─── Extrait du texte

Le 24 avril 2015, l’eurodéputé Georges Bach (PPE) a dressé au cours d’une conférence de presse un état des lieux du dossier législatif relatif au droit des passagers aériens dont il est le rapporteur.
Pour mémoire, la Commission européenne a présenté le 13 mars 2013 un ensemble de mesures visant à renforcer et à étoffer les droits des passagers aériens. La Commission veut renforcer les droits des passagers qui sont bloqués à l'aéroport, notamment en ce qui concerne l'information, la prise en charge et le réacheminement. Afin que les passagers puissent réellement faire valoir leurs droits, la proposition de la Commission vise également à renforcer les procédures de traitement des réclamations et les mesures de contrôle de l'application.
La plénière du Parlement européen a adopté le 5 février 2014 le rapport de l’eurodéputé Georges Bach sur la proposition de règlement de la Commission établissant des règles communes en matière d'indemnisation et d'assistance des passagers en cas de refus d'embarquement et d'annulation ou de retard important d'un vol, ainsi que le règlement relatif à la responsabilité des transporteurs aériens en ce qui concerne le transport aérien de passagers et de leurs bagages.

──────

D'après l'extrait sur les droits des passagers aériens, à quelle date la plénière du Parlement européen a-t-elle adopté le rapport de l'eurodéputé Georges Bach ?

─── Données fournies

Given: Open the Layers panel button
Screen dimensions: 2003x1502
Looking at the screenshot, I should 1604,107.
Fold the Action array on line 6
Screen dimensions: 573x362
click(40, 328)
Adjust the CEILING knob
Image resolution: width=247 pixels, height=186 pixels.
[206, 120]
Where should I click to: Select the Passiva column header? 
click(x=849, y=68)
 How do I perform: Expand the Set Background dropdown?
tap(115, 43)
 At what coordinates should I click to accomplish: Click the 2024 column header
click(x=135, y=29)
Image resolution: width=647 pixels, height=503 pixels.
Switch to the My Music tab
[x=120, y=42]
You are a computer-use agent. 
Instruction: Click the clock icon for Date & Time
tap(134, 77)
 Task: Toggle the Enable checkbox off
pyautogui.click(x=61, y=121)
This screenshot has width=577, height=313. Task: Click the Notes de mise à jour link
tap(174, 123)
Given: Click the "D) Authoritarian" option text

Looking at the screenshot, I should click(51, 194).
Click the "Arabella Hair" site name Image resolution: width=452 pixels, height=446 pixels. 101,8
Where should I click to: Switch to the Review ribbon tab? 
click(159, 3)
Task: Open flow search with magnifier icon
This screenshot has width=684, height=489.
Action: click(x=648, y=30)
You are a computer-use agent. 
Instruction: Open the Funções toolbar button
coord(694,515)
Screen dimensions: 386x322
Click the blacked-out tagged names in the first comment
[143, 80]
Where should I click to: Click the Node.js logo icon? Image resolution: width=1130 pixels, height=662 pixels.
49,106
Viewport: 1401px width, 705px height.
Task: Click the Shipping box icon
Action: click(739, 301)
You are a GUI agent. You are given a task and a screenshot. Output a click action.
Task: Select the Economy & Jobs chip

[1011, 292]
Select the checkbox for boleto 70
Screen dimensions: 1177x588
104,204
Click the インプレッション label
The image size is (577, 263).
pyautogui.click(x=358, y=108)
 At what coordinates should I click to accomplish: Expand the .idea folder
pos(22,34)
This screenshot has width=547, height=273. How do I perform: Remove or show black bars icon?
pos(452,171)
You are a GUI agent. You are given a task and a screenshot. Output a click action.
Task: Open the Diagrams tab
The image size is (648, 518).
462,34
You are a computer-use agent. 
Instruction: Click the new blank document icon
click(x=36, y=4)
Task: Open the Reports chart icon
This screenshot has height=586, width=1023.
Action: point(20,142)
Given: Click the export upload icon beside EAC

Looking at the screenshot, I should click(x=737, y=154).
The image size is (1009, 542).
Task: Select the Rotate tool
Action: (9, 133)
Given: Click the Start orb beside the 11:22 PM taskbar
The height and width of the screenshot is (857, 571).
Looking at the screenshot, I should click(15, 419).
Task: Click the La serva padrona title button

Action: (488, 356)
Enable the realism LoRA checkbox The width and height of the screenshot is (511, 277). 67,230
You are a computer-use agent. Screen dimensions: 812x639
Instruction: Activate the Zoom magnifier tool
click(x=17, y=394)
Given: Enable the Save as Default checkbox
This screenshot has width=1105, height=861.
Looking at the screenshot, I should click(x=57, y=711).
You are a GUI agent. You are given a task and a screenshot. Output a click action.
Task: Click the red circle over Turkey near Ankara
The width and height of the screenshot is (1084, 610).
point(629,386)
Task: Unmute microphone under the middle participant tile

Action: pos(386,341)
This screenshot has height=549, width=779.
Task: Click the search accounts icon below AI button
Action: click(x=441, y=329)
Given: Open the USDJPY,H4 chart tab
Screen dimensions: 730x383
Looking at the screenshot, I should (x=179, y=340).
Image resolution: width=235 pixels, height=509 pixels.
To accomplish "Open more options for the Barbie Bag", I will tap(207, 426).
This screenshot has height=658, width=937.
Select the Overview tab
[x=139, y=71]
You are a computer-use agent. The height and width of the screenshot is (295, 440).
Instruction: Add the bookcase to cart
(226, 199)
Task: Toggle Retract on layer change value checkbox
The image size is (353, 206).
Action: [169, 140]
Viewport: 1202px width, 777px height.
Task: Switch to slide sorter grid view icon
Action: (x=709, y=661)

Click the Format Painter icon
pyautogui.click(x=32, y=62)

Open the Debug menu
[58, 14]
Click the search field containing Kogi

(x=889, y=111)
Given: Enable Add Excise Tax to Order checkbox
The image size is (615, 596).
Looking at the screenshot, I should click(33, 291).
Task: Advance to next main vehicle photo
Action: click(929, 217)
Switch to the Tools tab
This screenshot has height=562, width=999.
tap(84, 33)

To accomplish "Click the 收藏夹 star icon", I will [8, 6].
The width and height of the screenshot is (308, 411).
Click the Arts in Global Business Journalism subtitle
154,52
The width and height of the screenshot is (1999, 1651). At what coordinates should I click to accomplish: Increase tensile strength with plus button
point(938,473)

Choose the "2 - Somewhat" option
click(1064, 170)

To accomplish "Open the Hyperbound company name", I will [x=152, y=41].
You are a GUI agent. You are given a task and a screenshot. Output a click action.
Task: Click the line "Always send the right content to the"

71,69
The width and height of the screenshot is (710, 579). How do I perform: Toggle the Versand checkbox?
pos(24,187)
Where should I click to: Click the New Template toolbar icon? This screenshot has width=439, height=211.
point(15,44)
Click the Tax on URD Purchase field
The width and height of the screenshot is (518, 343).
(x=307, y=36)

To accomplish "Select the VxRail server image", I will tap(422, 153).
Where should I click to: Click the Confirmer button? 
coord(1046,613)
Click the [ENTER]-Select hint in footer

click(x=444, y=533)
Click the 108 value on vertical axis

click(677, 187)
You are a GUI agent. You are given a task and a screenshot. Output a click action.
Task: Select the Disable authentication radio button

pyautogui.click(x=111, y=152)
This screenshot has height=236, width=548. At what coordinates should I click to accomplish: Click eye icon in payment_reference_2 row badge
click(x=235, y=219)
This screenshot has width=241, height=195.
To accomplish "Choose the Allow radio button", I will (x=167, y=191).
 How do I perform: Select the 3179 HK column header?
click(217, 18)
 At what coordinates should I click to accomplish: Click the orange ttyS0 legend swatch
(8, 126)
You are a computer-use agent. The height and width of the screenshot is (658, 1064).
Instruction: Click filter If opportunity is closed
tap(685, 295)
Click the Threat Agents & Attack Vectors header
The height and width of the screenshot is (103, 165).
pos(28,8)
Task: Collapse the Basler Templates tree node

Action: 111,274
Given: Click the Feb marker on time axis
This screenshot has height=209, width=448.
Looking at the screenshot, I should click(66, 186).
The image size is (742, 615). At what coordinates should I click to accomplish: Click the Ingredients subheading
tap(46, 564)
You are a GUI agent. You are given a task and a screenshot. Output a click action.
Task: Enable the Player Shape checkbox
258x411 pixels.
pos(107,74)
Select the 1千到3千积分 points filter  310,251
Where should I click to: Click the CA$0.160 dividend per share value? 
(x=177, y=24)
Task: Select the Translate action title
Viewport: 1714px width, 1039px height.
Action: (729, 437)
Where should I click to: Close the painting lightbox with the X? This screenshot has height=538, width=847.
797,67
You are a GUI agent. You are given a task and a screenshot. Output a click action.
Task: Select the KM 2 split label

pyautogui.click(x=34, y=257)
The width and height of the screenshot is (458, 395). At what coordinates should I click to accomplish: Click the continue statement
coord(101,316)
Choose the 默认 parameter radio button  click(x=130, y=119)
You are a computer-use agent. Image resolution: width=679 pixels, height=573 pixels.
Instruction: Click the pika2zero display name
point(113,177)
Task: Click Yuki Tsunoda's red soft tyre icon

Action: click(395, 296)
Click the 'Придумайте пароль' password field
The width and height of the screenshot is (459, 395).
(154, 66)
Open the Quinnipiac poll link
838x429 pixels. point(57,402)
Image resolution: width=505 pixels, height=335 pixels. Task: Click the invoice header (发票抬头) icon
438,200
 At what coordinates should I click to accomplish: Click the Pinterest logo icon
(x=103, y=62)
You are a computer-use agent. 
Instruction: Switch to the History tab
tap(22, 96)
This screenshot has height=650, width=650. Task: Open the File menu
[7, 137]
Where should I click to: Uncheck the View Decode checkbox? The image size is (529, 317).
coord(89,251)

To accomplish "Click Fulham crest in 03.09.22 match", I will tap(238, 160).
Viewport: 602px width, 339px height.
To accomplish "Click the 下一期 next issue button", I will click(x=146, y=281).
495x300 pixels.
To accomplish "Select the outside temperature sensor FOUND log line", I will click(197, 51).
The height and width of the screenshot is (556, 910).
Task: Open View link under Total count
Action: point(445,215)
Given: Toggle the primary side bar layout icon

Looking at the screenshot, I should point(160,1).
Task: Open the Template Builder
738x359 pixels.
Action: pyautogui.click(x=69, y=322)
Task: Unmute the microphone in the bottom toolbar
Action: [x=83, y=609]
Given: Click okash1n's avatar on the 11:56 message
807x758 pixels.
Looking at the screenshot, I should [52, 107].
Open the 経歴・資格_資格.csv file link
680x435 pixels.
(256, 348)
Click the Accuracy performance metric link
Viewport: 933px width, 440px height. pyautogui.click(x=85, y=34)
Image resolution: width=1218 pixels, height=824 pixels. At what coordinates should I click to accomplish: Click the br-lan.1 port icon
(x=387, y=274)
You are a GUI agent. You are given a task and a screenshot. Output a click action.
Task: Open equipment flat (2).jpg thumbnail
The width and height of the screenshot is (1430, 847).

──────

**Réponse complète**
Le 5 février 2014.